start EXTRACT
In the wake of alleged manipulations of the wholesale market in California, FERC has been particularly concerned about the exercise of market power. Under FERC's order, it will monitor the entire New England market to determine whether generators have exercised market power in a way that injures consumers. In areas where there are persistent constraints on transmission, it will be able to mitigate such behavior by several means before it occurs.
Proposed Nationwide Regulation
In July 2002, FERC proposed a regulation on standard market design and related issues, which if adopted would apply nationwide. FERC's goals in proposing this regulation are to ensure sufficient electric utility infrastructure, provide uniform and balanced market rules, and to protect customers through oversight of the wholesale electric market. While the proposed regulation is similar to the New England standard market design order, the proposed regulation is substantially broader in scope. If adopted, the proposed regulation would supersede conflicting provisions in the New England order.
Under the proposed regulation, bilateral contracts between generators and utilities would provide the foundation of the wholesale market. Existing contracts would be translated into tradable financial rights for use of the transmission system. The bilateral contract market would be supplemented by spot markets for electrical energy and for related services. As in the New England decision, FERC would monitor the market for the exercise of market power, and would be able to mitigate such market power. For example FERC could limit the amount generators could bid to supply power if it found that they were withholding available supply to raise prices.
As in the New England decision, the proposed regulation would seek to address congestion in the transmission system through the use of locational marginal pricing. An Independent Transmission Provider would be responsible for operating the transmission system. The provider could be a non-profit regional transmission organization or a for-profit transmission company, As discussed in OLR report 2002-R-0816, ISO-New England and its New York counterpart have proposed forming a regional transmission organization.
The proposed regulation would require utilities and other purchasers of wholesale power to ensure that they have adequate resources to meet their future demand. The resources could be supply or programs to reduce electric demand during periods of peak consumption (demand response). The purchasers would have to have a 12% more in resources over forecast peak demand (regions could impose higher reserve requirements). The regional transmission organization would be responsible for forecasting demand.
The proposal would also modify the way that transmission system expansions are funded. As a general rule, FERC proposes that those who benefit from a transmission or generation facility should pay for it. In the case of transmission lines of 138 kilovolts or more, the presumption would be that they serve the entire region and their costs should be allocated accordingly. The proposed regulation would also establish a regional planning process for new transmission, in which the Independent Transmission Provider would evaluate alternative supply and demand side proposals to address congestion.
FERC has a Web page dedicated to its proposed regulation, http: //www. ferc. gov/electric/rto/Mrkt-Strct-comments/smd. htm. Please note that the regulation is several hundred pages long, and addresses many issues not discussed in this report.
Implications for Connecticut
Standard market design may stimulate market solutions to the current shortcomings of New England's wholesale electric markets. In particular, it may provide market signals to encourage the allocation of resources to locate supply, conservation, and transmission where they are most needed. Standardization of market rules across the country could result in larger, more efficient markets. But, DPUC and others have asserted that the implementation of standard market design, particularly on the schedule contained in the FERC order and the proposed regulation, could impose substantial costs on Connecticut.
end EXTRACT
* WORK TO COMPLETE
a. In the extract on FERC's standard market design, which transmission lines would be presumed to serve the entire region?
b. Summarize the extract on FERC's standard market design in two sentences.
c. Resume the extract on FERC's standard market design after its final sentence.
start RECORDED DATA
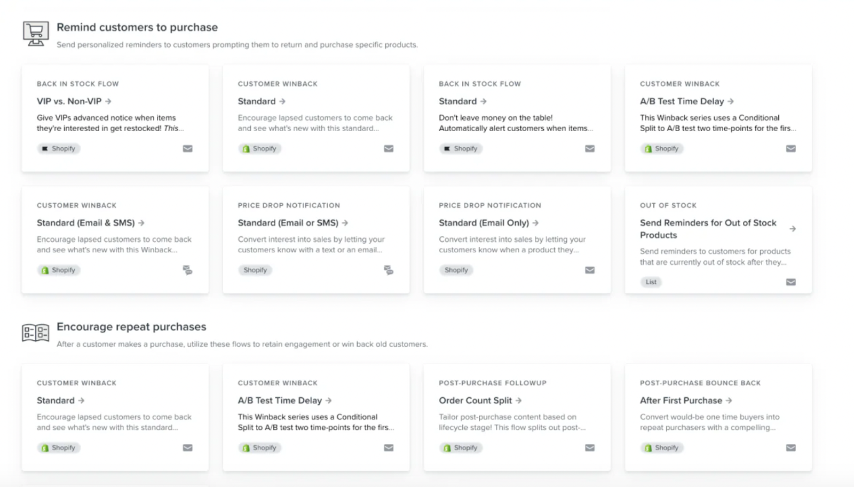Click the book icon beside Encourage repeat purchases
The height and width of the screenshot is (487, 854).
coord(35,333)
end RECORDED DATA
* RESPONSE LIST
a. Transmission lines of 138 kilovolts or more.

b. In July 2002, FERC proposed a nationwide standard market design regulation, broader than its New England order, that would build the wholesale market on bilateral contracts supplemented by spot markets, monitor and mitigate market power, use locational marginal pricing, require purchasers to hold resources 12% above forecast peak demand, and have beneficiaries pay for transmission expansions. Standard market design may encourage market solutions and larger, more efficient markets, but DPUC and others have asserted that it could impose substantial costs on Connecticut.

c.
New England Order. DPUC has asked that FERC modify its order to phase in the implementation of standard market design. In particular, it has asked that the implementation of locational marginal pricing be phased in to give the state enough time to improve its transmission system, which it estimates will take three to five years. DPUC cites an ISO-New England estimate that locational marginal pricing will increase electric rates by $ 125 to $ 375 million per year, given the existing transmission constraints. Alternatively, DPUC suggests that if the locational marginal pricing provision is implemented starting next year, the effective date of other provisions affecting rates in Connecticut, such as payments for must-run power plants, be delayed.
DPUC asserts that the order's provision allocating the cost of the must-run plants to the specific regions in which they are located would be unfair, arbitrary and capricious and would impose unjust and unreasonable rates on Connecticut consumers. It claims that this provision will not encourage transmission improvements, which have already been proposed, and will not provide justifiable benefits to anyone. It also argues that it would premature to change the rules in New England, while FERC is developing nationwide rules. DPUC recommends that the costs of operating must-run plants continue to spread among all New England ratepayers for the next five years.
DPUC argues that the order's provision that would require that the cost of transmission system improvements be borne by the ratepayers who benefit would result in unjust and unreasonable rates. It estimates the cost of improving the system in southwestern Connecticut at $ 300 to $ 700 million. It recommends that the cost of lines designed to carry 345 kilovolts or more (such as Connecticut Light & Power's proposed Bethel-Norwalk line), or that improve reliability and relieve congestion, continue to be spread among all New England ratepayers. In their reply comments, the Maine PUC and other parties to the proceeding have strenuously objected to this proposal.
DPUC asserts that if FERC does not provide a transition period before implementing the "localization" of the above costs, Connecticut could face a "perfect storm" or risk becoming a "mini-California. " DPUC also notes that the proposal to create a northeastern regional transmission organization could cost the New England states (principally Connecticut, Massachusetts, and Vermont) an additional $ 62 million annually. DPUC has requested that FERC rehear or clarify its order on the issues discussed above. DPUC also asks FERC to strengthen the order's market power monitoring and mitigation provisions.
Proposed Nationwide Regulation. DPUC has raised similar concerns with regard to the proposed regulation's provisions on marginal locational pricing and the allocation of the costs of transmission system expansion. DPUC argues that the costs of such expansions cannot be readily divided between those that improve reliability versus those that simply provide economic benefits. It believes that market participants and state regulators will endlessly litigate over who should pay for such expansions. It proposes that FERC maintain the current rule, under which all New England ratepayers pay for expansions of lines with a capacity of 115 kilovolts or more.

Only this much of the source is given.